|Lillian Gish, I believe in D.W. Griffith's Orphans of the Storm (1921).|
We are raised in this country to head for the all-you-can-eat buffet of experience, and load up our trays with everything that's on offer; as M. Scott Peck has put it, we are expected to "Abandon the urge to simplify everything, to look for formulas and easy answers, and to begin to think multidimensionally, to glory in the mystery and paradoxes of life, not to be dismayed by the multitude of causes and consequences that are inherent in each experience -- to appreciate the fact that life is complex."
On the other hand, there has always been a parallel urge to simplify everything and look for formulas and easy answers. Thus Benjamin Franklin famously wore a simple fur cap instead of a normal wig when he was the US ambassador to France, to show how simple and unaffected he was, so that French people would understand that Americans were more than just wealthy publishers, annoying moralists, and distinguished physicists; and Shakers argued that it is a gift to be simple and a gift to be free.
Advocates of complexity like Oliver Wendell Holmes, Jr. insisted, "The chief work of civilization is just that it makes the means of living more complex. Because more complex and intense intellectual efforts mean a fuller and richer life. That means more life. Life is an end to itself and the only question as to whether it is worth living is whether you have enough of it." On the other hand there were thinkers like Oliver Wendell Holmes, Jr., who proclaimed, "The only simplicity for which I would give a straw is that which is on the other side of the complex—not that which never has divined it." Although some writers assert that he would give a fig, or his right arm, or his life.
Which just goes to show that simplicity can be a very complex thing.
Simplicity has evolved in recent years to the point where Thoreau's more spiritual ideal of simplicity has given way to the concept of cleaning out your email inbox and decluttering your apartment, with its overstuffed shoe closets, as exemplified by Marie Kondo's best-selling "The Life-Changing Magic of Tidying Up". This is clearly one of those comical bobo fads I used to describe so wryly before I simplified my own mind and became a very serious person. At the same time it is very clarifying to throw all your books on the floor and reshelve only those you truly value, even though it is upsetting for the housekeeper.

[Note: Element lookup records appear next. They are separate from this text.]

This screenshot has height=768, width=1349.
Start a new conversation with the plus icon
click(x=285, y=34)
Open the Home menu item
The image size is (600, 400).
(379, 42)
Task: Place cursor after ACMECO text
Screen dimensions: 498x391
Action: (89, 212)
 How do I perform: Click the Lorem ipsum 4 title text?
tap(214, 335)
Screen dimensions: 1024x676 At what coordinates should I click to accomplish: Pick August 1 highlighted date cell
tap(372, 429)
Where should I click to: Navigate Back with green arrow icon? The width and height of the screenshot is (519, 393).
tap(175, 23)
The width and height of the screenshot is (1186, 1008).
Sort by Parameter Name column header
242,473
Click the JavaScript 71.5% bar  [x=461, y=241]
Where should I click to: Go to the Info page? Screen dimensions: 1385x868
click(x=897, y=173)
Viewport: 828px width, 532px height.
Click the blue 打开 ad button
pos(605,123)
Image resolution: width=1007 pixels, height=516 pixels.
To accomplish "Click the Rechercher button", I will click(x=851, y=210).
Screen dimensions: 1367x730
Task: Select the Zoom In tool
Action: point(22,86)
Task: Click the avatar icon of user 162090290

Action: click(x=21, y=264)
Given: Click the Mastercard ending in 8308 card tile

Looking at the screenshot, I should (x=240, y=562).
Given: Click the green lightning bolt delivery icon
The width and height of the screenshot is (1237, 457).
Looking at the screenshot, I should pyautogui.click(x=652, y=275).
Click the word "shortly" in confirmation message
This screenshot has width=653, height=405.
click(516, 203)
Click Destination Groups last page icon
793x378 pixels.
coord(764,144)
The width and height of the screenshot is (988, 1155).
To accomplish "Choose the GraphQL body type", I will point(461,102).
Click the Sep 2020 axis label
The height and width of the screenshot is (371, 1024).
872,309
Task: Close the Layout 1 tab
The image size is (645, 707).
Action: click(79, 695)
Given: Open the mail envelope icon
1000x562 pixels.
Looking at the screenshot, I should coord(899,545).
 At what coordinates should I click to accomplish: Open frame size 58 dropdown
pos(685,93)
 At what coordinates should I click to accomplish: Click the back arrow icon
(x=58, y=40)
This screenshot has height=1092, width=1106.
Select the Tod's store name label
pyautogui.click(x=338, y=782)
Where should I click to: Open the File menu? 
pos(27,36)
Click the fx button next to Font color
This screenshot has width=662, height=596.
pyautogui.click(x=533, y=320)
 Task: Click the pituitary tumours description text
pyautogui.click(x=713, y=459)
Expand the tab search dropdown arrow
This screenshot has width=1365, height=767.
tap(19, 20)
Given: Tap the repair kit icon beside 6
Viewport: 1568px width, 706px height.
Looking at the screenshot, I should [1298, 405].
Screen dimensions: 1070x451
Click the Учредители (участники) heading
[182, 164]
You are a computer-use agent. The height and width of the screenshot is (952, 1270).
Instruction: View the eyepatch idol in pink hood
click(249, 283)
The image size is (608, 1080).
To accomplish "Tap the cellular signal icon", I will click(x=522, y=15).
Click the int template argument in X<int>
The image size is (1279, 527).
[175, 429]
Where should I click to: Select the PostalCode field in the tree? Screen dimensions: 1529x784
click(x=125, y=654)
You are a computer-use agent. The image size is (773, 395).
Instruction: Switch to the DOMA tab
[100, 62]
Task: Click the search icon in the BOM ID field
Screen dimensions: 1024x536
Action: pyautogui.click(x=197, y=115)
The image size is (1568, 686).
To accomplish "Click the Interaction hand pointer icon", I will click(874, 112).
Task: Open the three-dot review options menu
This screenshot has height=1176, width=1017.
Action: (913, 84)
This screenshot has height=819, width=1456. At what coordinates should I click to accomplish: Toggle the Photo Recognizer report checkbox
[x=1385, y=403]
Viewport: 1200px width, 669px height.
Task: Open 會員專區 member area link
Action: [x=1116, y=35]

There's an element there of self-discovery, of learning who and what you are today, especially if you use bookplates so that your name and address are right there on the inside front cover.
In conclusion, in today's world of rampant hedonism and declining spirituality, many people are attaining self-knowledge by putting things in the garbage. You literally are what you toss. Or what you don't toss, or figuratively, as the case may be. Gently used clothing can be taken to the Goodwill or other charitable enterprises.